EXTRACTED DATA

⁂

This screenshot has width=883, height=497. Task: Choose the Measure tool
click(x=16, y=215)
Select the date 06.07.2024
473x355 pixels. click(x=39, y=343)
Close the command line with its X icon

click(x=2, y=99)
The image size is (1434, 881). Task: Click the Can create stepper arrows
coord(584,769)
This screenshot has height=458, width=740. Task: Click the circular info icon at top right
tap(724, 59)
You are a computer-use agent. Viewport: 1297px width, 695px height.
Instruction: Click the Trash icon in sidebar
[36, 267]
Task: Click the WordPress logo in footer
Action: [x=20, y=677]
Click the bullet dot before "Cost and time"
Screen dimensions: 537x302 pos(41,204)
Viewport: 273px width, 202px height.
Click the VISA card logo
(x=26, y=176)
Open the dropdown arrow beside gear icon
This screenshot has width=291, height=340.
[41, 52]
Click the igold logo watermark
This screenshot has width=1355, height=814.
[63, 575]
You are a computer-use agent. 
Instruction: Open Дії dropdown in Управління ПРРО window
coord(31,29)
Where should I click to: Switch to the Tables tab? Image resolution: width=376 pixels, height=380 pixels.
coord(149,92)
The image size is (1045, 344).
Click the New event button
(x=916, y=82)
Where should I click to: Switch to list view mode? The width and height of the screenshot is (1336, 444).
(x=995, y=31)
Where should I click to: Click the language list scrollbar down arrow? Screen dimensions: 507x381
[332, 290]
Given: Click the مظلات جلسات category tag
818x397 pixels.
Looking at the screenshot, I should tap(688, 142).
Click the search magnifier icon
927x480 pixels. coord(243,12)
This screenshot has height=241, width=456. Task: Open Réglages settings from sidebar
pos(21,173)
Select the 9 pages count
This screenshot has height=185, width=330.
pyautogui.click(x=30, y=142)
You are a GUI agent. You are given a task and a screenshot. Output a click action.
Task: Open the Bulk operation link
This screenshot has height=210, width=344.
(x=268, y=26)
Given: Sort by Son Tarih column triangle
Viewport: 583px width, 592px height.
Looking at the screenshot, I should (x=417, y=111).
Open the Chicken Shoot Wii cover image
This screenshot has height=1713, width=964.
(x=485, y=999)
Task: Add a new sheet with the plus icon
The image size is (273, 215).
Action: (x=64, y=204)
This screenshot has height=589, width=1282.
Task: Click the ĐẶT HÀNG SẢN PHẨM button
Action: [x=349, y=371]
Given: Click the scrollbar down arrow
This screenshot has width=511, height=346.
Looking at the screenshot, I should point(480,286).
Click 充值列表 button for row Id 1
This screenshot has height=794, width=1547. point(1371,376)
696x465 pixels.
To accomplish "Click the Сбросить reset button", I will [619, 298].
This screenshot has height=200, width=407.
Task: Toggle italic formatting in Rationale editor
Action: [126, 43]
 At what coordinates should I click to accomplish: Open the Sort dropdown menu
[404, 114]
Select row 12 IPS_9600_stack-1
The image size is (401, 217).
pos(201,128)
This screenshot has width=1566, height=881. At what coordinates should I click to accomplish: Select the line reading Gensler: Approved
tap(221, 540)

⁂

AIM OF THE TASK
Line by line, return the whole listing without a single difference.

ANSWER TO THIS EXERCISE
This screenshot has width=883, height=497. Task: Choose the Measure tool
click(x=16, y=215)
Select the date 06.07.2024
473x355 pixels. click(x=39, y=343)
Close the command line with its X icon

click(x=2, y=99)
The image size is (1434, 881). Task: Click the Can create stepper arrows
coord(584,769)
This screenshot has height=458, width=740. Task: Click the circular info icon at top right
tap(724, 59)
You are a computer-use agent. Viewport: 1297px width, 695px height.
Instruction: Click the Trash icon in sidebar
[36, 267]
Task: Click the WordPress logo in footer
Action: [x=20, y=677]
Click the bullet dot before "Cost and time"
Screen dimensions: 537x302 pos(41,204)
Viewport: 273px width, 202px height.
Click the VISA card logo
(x=26, y=176)
Open the dropdown arrow beside gear icon
This screenshot has width=291, height=340.
[41, 52]
Click the igold logo watermark
This screenshot has width=1355, height=814.
[63, 575]
You are a computer-use agent. 
Instruction: Open Дії dropdown in Управління ПРРО window
coord(31,29)
Where should I click to: Switch to the Tables tab? Image resolution: width=376 pixels, height=380 pixels.
coord(149,92)
The image size is (1045, 344).
Click the New event button
(x=916, y=82)
Where should I click to: Switch to list view mode? The width and height of the screenshot is (1336, 444).
(x=995, y=31)
Where should I click to: Click the language list scrollbar down arrow? Screen dimensions: 507x381
[332, 290]
Given: Click the مظلات جلسات category tag
818x397 pixels.
Looking at the screenshot, I should tap(688, 142).
Click the search magnifier icon
927x480 pixels. coord(243,12)
This screenshot has height=241, width=456. Task: Open Réglages settings from sidebar
pos(21,173)
Select the 9 pages count
This screenshot has height=185, width=330.
pyautogui.click(x=30, y=142)
You are a GUI agent. You are given a task and a screenshot. Output a click action.
Task: Open the Bulk operation link
This screenshot has height=210, width=344.
(x=268, y=26)
Given: Sort by Son Tarih column triangle
Viewport: 583px width, 592px height.
Looking at the screenshot, I should (x=417, y=111).
Open the Chicken Shoot Wii cover image
This screenshot has height=1713, width=964.
(x=485, y=999)
Task: Add a new sheet with the plus icon
The image size is (273, 215).
Action: (x=64, y=204)
This screenshot has height=589, width=1282.
Task: Click the ĐẶT HÀNG SẢN PHẨM button
Action: [x=349, y=371]
Given: Click the scrollbar down arrow
This screenshot has width=511, height=346.
Looking at the screenshot, I should point(480,286).
Click 充值列表 button for row Id 1
This screenshot has height=794, width=1547. point(1371,376)
696x465 pixels.
To accomplish "Click the Сбросить reset button", I will [619, 298].
This screenshot has height=200, width=407.
Task: Toggle italic formatting in Rationale editor
Action: [126, 43]
 At what coordinates should I click to accomplish: Open the Sort dropdown menu
[404, 114]
Select row 12 IPS_9600_stack-1
The image size is (401, 217).
pos(201,128)
This screenshot has width=1566, height=881. At what coordinates should I click to accomplish: Select the line reading Gensler: Approved
tap(221, 540)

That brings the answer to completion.